Keith Ambachtsheer responds to an article on the negotiations by CalSTRS’ outgoing chief executive, Jack Ehnes, to achieve fully funded status by 2046.
I was surprised to see the recent article titled “CalSTRS’ CEO achieved fully-funded status”.
In fact, CalSTRS’ own 2020 funding report states that its DB plan is only 70 per cent funded using an aggressive 7 per cent liability discount rate. The funded ratio would drop to 55 per cent if a more realistic 5 per cent discount rate were used. In comparison, Ontario Teachers’ Pension Plan reported an almost double 103 per cent funded ratio with a 5 per cent liability discount rate at the end of 2020.
It is true that CalSTRS reached agreement in 2014 with California employers and the State to target 100 per cent funded status for the DB plan by 2046 by making additional contributions.
While this agreement clearly represents progress, its importance is easily overstated for two reasons.
The first is the assumption that fund assets (including the additional contributions) will earn an aggressive net investment return of 7 per cent per year over the next 25 years.
The second is that the agreement will actually stay in place that long. While this is not impossible, many things can happen over a 25 year period, including in the State of California.
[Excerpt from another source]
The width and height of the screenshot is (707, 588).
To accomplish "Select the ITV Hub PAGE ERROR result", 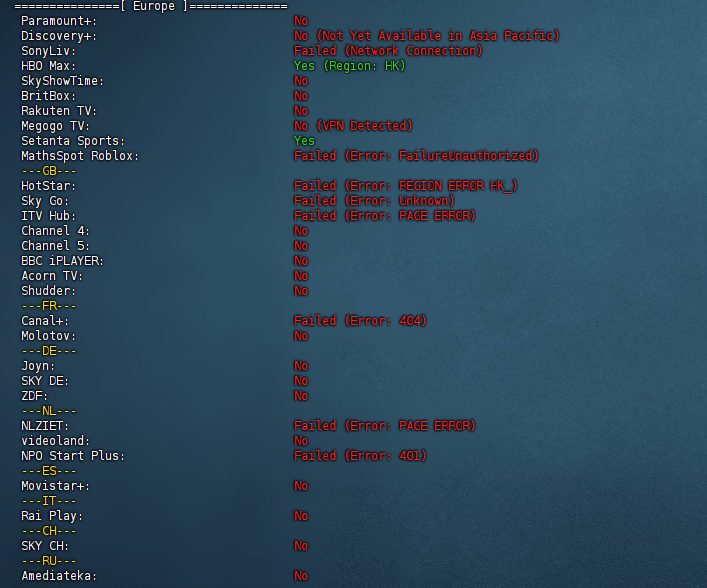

For example, a recent CalSTRS review document noted that California employers and the State are looking for COVID-related relief from making additional CalSTRS contributions.
Despite this problem and possible future ones, the CalSTRS report noted somewhat hopefully “we still expect to make progress towards full funding”. However, its authors clearly recognise there can be material gaps between hope and subsequent reality.
I thought your readers might appreciate this additional information on CalSTRS’ funded status.
Director Emeritus, International Centre for Pension Management, Rotman School of Management, University of Toronto and President, KPA Advisory Services Ltd.